INFORMATION SUPPLIED section start
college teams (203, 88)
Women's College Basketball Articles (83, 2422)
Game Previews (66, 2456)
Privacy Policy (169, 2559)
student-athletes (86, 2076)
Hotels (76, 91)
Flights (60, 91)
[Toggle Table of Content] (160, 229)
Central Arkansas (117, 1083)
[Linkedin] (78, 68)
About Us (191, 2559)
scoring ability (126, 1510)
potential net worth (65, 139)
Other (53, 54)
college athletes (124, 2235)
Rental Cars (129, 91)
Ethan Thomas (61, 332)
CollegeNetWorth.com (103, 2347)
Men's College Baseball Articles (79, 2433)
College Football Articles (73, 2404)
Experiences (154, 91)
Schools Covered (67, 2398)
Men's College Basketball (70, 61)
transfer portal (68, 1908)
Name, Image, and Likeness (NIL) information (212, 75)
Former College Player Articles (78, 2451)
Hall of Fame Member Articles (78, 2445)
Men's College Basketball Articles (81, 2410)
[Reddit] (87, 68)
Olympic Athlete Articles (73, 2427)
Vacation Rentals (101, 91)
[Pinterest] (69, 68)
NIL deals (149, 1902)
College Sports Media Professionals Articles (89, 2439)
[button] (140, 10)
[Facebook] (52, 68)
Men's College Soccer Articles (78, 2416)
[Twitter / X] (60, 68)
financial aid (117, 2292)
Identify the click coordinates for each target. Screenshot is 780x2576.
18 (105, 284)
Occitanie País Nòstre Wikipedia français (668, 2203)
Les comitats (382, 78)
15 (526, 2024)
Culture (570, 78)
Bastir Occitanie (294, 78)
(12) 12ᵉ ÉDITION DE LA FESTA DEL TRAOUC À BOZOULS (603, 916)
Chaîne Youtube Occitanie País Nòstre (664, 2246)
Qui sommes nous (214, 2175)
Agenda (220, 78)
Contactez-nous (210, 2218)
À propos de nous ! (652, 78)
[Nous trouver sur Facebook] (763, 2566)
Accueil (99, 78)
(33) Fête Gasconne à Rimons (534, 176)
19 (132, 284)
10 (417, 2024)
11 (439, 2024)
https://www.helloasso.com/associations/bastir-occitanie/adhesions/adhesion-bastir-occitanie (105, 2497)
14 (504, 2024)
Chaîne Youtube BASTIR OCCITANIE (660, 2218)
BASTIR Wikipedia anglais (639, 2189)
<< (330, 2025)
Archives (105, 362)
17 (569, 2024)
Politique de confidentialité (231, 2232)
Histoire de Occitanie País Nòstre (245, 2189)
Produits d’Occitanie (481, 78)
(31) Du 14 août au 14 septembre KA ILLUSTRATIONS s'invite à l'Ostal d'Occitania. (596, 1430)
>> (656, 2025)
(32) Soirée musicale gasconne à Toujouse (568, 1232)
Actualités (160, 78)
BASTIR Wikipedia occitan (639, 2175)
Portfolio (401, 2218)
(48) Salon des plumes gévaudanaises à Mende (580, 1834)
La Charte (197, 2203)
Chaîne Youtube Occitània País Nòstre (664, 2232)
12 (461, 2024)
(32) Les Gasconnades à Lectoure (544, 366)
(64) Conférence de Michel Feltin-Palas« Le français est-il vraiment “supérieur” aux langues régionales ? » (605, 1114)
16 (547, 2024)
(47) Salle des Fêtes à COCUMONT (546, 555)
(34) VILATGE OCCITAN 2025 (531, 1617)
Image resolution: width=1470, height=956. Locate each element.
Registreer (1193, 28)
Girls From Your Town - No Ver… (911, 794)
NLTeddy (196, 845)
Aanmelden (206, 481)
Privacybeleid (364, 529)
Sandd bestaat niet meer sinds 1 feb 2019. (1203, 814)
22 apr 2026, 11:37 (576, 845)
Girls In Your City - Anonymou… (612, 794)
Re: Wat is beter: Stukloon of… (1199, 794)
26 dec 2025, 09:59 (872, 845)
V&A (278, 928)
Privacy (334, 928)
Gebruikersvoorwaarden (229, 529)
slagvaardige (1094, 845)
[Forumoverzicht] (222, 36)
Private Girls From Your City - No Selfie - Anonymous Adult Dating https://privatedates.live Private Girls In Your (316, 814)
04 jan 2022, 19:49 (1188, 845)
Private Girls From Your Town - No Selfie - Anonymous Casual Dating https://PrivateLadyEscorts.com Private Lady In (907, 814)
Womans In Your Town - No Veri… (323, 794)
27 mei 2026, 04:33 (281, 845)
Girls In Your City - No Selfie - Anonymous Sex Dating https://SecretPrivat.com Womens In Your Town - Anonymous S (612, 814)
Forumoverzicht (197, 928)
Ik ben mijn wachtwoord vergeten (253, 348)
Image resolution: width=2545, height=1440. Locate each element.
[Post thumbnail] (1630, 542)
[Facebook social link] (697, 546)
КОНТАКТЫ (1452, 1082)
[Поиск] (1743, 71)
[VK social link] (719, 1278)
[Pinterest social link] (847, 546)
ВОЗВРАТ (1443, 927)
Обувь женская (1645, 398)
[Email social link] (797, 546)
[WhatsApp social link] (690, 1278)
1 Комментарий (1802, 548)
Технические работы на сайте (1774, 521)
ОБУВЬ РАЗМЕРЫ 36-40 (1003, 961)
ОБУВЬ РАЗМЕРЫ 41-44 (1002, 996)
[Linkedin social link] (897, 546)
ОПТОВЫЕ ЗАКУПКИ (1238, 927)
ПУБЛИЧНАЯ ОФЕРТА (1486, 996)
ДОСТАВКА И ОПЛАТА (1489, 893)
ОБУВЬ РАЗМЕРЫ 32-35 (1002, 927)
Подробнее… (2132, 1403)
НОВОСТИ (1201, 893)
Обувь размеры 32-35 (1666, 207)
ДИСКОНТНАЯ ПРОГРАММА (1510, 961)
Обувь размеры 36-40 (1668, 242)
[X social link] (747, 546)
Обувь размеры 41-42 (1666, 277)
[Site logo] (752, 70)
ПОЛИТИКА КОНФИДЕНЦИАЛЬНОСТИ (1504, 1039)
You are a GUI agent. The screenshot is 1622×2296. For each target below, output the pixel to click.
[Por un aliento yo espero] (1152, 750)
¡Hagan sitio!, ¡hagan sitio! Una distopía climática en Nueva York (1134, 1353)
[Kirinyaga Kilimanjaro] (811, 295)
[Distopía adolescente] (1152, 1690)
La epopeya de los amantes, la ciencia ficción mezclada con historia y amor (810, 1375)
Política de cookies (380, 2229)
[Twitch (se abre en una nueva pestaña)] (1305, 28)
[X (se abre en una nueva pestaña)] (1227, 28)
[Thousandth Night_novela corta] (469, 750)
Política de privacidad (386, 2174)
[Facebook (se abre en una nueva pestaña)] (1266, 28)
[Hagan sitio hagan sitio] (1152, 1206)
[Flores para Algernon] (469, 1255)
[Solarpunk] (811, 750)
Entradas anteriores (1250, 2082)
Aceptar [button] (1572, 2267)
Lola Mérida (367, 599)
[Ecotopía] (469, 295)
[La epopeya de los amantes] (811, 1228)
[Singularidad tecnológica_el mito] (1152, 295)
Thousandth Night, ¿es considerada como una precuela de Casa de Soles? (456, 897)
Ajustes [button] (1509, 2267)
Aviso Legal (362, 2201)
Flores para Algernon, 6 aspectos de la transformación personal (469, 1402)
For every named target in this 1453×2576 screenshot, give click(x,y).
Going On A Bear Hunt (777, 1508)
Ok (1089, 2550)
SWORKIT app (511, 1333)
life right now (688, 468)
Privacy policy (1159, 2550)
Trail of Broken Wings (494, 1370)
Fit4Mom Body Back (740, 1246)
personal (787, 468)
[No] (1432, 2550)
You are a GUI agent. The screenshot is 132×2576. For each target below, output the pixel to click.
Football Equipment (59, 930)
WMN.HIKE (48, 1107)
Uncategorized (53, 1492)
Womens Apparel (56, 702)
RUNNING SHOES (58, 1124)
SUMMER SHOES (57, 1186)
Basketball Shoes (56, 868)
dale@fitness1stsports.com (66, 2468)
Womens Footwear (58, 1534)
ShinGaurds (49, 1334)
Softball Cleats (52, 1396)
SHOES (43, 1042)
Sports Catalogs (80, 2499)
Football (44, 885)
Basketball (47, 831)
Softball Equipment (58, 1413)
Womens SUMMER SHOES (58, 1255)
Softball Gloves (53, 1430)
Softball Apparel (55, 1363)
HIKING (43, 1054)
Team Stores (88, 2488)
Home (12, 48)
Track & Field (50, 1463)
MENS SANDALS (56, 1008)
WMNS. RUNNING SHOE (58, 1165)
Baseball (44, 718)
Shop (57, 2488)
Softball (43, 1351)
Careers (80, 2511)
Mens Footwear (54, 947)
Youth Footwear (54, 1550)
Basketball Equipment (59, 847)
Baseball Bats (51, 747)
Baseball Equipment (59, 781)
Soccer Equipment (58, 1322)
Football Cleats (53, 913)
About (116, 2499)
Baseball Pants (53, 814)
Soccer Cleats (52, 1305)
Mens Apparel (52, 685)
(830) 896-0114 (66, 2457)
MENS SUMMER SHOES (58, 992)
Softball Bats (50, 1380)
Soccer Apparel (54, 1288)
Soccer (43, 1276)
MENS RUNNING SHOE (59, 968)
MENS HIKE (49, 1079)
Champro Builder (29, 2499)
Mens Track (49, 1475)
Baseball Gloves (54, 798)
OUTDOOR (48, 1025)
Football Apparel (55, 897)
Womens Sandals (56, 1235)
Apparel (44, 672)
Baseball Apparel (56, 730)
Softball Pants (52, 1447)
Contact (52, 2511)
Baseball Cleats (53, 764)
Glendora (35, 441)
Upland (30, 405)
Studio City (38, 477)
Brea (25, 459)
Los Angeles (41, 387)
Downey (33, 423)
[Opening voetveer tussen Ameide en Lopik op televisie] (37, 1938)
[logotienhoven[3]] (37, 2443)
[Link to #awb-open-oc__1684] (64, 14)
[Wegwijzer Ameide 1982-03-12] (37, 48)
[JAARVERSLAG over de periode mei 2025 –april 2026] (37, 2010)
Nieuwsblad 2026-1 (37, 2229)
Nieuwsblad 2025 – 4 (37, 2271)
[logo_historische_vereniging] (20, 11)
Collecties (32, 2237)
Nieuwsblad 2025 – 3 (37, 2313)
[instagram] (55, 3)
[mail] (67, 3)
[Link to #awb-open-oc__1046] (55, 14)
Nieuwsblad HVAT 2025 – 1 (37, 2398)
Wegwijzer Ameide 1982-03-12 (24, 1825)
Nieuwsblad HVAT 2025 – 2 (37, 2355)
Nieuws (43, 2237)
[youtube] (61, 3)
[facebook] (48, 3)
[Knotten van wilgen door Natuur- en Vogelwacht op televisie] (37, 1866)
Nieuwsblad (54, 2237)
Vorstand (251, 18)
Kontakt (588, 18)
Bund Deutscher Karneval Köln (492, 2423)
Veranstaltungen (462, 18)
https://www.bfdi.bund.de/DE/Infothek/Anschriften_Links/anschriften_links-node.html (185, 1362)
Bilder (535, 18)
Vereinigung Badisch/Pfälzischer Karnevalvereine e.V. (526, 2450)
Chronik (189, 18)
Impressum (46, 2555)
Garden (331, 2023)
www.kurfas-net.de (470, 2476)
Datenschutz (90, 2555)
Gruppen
INFORMATION SUPPLIED section end
Among the entries above, some lines may hold the string "Womens". State how many, and give nothing but the number.

5